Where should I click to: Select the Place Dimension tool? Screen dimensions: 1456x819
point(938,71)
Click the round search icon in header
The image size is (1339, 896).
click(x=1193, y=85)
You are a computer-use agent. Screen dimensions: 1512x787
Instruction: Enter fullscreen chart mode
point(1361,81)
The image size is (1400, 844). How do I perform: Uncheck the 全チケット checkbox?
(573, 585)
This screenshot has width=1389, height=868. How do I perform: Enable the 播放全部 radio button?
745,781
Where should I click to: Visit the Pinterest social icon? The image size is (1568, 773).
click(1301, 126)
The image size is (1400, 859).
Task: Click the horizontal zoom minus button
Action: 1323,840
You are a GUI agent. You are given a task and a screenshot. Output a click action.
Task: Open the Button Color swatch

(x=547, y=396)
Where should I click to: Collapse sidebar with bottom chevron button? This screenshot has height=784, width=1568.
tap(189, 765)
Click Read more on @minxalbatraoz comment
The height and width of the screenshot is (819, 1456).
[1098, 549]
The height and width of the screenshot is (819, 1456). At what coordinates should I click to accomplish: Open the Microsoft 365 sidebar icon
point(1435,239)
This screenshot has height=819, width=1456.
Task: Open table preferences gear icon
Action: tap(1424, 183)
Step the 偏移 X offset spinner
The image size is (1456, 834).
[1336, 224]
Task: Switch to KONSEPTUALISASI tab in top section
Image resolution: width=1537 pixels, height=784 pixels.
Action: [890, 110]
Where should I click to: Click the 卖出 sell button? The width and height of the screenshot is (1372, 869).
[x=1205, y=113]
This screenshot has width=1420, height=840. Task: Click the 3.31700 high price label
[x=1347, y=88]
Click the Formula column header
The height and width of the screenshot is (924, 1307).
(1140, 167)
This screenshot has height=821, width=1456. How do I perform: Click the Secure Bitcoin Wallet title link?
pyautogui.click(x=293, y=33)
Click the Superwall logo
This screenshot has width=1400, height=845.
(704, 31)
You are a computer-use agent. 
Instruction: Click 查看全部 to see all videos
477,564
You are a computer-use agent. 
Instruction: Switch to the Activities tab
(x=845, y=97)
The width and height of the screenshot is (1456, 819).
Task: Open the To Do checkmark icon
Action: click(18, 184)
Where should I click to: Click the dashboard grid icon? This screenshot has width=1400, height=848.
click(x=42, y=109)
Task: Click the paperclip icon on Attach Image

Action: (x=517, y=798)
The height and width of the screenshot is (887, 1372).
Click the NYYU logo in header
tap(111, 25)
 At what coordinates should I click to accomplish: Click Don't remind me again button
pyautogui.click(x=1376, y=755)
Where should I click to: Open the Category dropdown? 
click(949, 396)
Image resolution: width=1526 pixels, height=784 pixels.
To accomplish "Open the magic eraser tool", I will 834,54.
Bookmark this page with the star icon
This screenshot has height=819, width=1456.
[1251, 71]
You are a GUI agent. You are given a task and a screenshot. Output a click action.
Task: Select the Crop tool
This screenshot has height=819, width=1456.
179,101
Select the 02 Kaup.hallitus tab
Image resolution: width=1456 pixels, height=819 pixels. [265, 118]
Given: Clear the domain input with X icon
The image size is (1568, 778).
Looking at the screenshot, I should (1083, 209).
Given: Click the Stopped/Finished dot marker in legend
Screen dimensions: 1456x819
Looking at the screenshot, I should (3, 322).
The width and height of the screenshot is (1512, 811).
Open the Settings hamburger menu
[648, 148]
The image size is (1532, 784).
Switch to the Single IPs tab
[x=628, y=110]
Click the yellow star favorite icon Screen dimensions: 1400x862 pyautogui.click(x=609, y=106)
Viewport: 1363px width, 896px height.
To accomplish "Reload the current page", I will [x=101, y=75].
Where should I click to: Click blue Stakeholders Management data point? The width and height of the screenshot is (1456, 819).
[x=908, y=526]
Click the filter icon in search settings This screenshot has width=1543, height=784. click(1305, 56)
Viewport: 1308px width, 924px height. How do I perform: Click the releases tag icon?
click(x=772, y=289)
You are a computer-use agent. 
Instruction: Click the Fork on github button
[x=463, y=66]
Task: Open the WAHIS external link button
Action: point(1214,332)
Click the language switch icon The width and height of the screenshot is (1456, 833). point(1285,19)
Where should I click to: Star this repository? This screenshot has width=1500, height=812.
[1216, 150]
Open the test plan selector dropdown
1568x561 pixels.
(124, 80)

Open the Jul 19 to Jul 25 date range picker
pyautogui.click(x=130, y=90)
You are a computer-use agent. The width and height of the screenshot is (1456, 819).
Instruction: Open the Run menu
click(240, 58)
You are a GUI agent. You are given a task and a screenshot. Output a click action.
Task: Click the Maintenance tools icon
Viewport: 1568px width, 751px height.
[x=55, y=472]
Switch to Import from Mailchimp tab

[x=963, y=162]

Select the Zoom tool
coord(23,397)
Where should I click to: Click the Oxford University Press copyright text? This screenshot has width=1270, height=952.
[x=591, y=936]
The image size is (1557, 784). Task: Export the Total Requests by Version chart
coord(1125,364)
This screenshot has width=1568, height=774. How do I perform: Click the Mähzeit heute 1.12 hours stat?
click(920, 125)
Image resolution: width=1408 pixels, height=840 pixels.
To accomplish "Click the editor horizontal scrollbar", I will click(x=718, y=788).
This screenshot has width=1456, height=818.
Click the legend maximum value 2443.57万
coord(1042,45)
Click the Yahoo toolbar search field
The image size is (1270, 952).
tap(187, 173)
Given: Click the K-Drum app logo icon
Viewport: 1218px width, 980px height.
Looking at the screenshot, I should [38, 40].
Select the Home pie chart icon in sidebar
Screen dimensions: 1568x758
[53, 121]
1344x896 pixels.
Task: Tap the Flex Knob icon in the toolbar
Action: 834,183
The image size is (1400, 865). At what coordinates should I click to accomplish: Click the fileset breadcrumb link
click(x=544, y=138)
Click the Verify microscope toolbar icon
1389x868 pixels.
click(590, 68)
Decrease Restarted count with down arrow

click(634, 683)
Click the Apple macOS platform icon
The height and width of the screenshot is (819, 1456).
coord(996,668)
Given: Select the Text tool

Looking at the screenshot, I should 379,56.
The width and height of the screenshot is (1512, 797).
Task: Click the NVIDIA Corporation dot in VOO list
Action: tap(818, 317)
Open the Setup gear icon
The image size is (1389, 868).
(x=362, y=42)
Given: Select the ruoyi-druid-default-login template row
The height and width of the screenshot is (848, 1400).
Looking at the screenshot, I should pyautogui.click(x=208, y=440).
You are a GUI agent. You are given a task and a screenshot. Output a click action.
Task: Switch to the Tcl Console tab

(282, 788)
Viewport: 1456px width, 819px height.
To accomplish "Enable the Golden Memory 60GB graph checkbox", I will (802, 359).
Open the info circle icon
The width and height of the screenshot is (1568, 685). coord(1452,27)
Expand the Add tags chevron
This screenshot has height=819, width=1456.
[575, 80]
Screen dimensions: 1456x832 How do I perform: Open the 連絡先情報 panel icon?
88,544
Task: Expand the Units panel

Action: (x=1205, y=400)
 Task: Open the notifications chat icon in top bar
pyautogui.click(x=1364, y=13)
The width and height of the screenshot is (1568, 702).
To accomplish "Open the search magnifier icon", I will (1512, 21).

==================================================

Activity -> Return the material above unaltered. Include every line.

Answer section ->
Where should I click to: Select the Place Dimension tool? Screen dimensions: 1456x819
point(938,71)
Click the round search icon in header
The image size is (1339, 896).
click(x=1193, y=85)
You are a computer-use agent. Screen dimensions: 1512x787
Instruction: Enter fullscreen chart mode
point(1361,81)
The image size is (1400, 844). How do I perform: Uncheck the 全チケット checkbox?
(573, 585)
This screenshot has width=1389, height=868. How do I perform: Enable the 播放全部 radio button?
745,781
Where should I click to: Visit the Pinterest social icon? The image size is (1568, 773).
click(1301, 126)
The image size is (1400, 859).
Task: Click the horizontal zoom minus button
Action: 1323,840
You are a GUI agent. You are given a task and a screenshot. Output a click action.
Task: Open the Button Color swatch

(x=547, y=396)
Where should I click to: Collapse sidebar with bottom chevron button? This screenshot has height=784, width=1568.
tap(189, 765)
Click Read more on @minxalbatraoz comment
The height and width of the screenshot is (819, 1456).
[1098, 549]
The height and width of the screenshot is (819, 1456). At what coordinates should I click to accomplish: Open the Microsoft 365 sidebar icon
point(1435,239)
This screenshot has height=819, width=1456.
Task: Open table preferences gear icon
Action: tap(1424, 183)
Step the 偏移 X offset spinner
The image size is (1456, 834).
[1336, 224]
Task: Switch to KONSEPTUALISASI tab in top section
Image resolution: width=1537 pixels, height=784 pixels.
Action: [890, 110]
Where should I click to: Click the 卖出 sell button? The width and height of the screenshot is (1372, 869).
[x=1205, y=113]
This screenshot has width=1420, height=840. Task: Click the 3.31700 high price label
[x=1347, y=88]
Click the Formula column header
The height and width of the screenshot is (924, 1307).
(1140, 167)
This screenshot has height=821, width=1456. How do I perform: Click the Secure Bitcoin Wallet title link?
pyautogui.click(x=293, y=33)
Click the Superwall logo
This screenshot has width=1400, height=845.
(704, 31)
You are a computer-use agent. 
Instruction: Click 查看全部 to see all videos
477,564
You are a computer-use agent. 
Instruction: Switch to the Activities tab
(x=845, y=97)
The width and height of the screenshot is (1456, 819).
Task: Open the To Do checkmark icon
Action: click(18, 184)
Where should I click to: Click the dashboard grid icon? This screenshot has width=1400, height=848.
click(x=42, y=109)
Task: Click the paperclip icon on Attach Image

Action: (x=517, y=798)
The height and width of the screenshot is (887, 1372).
Click the NYYU logo in header
tap(111, 25)
 At what coordinates should I click to accomplish: Click Don't remind me again button
pyautogui.click(x=1376, y=755)
Where should I click to: Open the Category dropdown? 
click(949, 396)
Image resolution: width=1526 pixels, height=784 pixels.
To accomplish "Open the magic eraser tool", I will 834,54.
Bookmark this page with the star icon
This screenshot has height=819, width=1456.
[1251, 71]
You are a GUI agent. You are given a task and a screenshot. Output a click action.
Task: Select the Crop tool
This screenshot has height=819, width=1456.
179,101
Select the 02 Kaup.hallitus tab
Image resolution: width=1456 pixels, height=819 pixels. [265, 118]
Given: Clear the domain input with X icon
The image size is (1568, 778).
Looking at the screenshot, I should (1083, 209).
Given: Click the Stopped/Finished dot marker in legend
Screen dimensions: 1456x819
Looking at the screenshot, I should (3, 322).
The width and height of the screenshot is (1512, 811).
Open the Settings hamburger menu
[648, 148]
The image size is (1532, 784).
Switch to the Single IPs tab
[x=628, y=110]
Click the yellow star favorite icon Screen dimensions: 1400x862 pyautogui.click(x=609, y=106)
Viewport: 1363px width, 896px height.
To accomplish "Reload the current page", I will [x=101, y=75].
Where should I click to: Click blue Stakeholders Management data point? The width and height of the screenshot is (1456, 819).
[x=908, y=526]
Click the filter icon in search settings This screenshot has width=1543, height=784. click(1305, 56)
Viewport: 1308px width, 924px height. How do I perform: Click the releases tag icon?
click(x=772, y=289)
You are a computer-use agent. 
Instruction: Click the Fork on github button
[x=463, y=66]
Task: Open the WAHIS external link button
Action: point(1214,332)
Click the language switch icon The width and height of the screenshot is (1456, 833). point(1285,19)
Where should I click to: Star this repository? This screenshot has width=1500, height=812.
[1216, 150]
Open the test plan selector dropdown
1568x561 pixels.
(124, 80)

Open the Jul 19 to Jul 25 date range picker
pyautogui.click(x=130, y=90)
You are a computer-use agent. The width and height of the screenshot is (1456, 819).
Instruction: Open the Run menu
click(240, 58)
You are a GUI agent. You are given a task and a screenshot. Output a click action.
Task: Click the Maintenance tools icon
Viewport: 1568px width, 751px height.
[x=55, y=472]
Switch to Import from Mailchimp tab

[x=963, y=162]

Select the Zoom tool
coord(23,397)
Where should I click to: Click the Oxford University Press copyright text? This screenshot has width=1270, height=952.
[x=591, y=936]
The image size is (1557, 784). Task: Export the Total Requests by Version chart
coord(1125,364)
This screenshot has width=1568, height=774. How do I perform: Click the Mähzeit heute 1.12 hours stat?
click(920, 125)
Image resolution: width=1408 pixels, height=840 pixels.
To accomplish "Click the editor horizontal scrollbar", I will click(x=718, y=788).
This screenshot has width=1456, height=818.
Click the legend maximum value 2443.57万
coord(1042,45)
Click the Yahoo toolbar search field
The image size is (1270, 952).
tap(187, 173)
Given: Click the K-Drum app logo icon
Viewport: 1218px width, 980px height.
Looking at the screenshot, I should [38, 40].
Select the Home pie chart icon in sidebar
Screen dimensions: 1568x758
[53, 121]
1344x896 pixels.
Task: Tap the Flex Knob icon in the toolbar
Action: 834,183
The image size is (1400, 865). At what coordinates should I click to accomplish: Click the fileset breadcrumb link
click(x=544, y=138)
Click the Verify microscope toolbar icon
1389x868 pixels.
click(590, 68)
Decrease Restarted count with down arrow

click(634, 683)
Click the Apple macOS platform icon
The height and width of the screenshot is (819, 1456).
coord(996,668)
Given: Select the Text tool

Looking at the screenshot, I should 379,56.
The width and height of the screenshot is (1512, 797).
Task: Click the NVIDIA Corporation dot in VOO list
Action: tap(818, 317)
Open the Setup gear icon
The image size is (1389, 868).
(x=362, y=42)
Given: Select the ruoyi-druid-default-login template row
The height and width of the screenshot is (848, 1400).
Looking at the screenshot, I should pyautogui.click(x=208, y=440).
You are a GUI agent. You are given a task and a screenshot. Output a click action.
Task: Switch to the Tcl Console tab

(282, 788)
Viewport: 1456px width, 819px height.
To accomplish "Enable the Golden Memory 60GB graph checkbox", I will (802, 359).
Open the info circle icon
The width and height of the screenshot is (1568, 685). coord(1452,27)
Expand the Add tags chevron
This screenshot has height=819, width=1456.
[575, 80]
Screen dimensions: 1456x832 How do I perform: Open the 連絡先情報 panel icon?
88,544
Task: Expand the Units panel

Action: (x=1205, y=400)
 Task: Open the notifications chat icon in top bar
pyautogui.click(x=1364, y=13)
The width and height of the screenshot is (1568, 702).
To accomplish "Open the search magnifier icon", I will (1512, 21).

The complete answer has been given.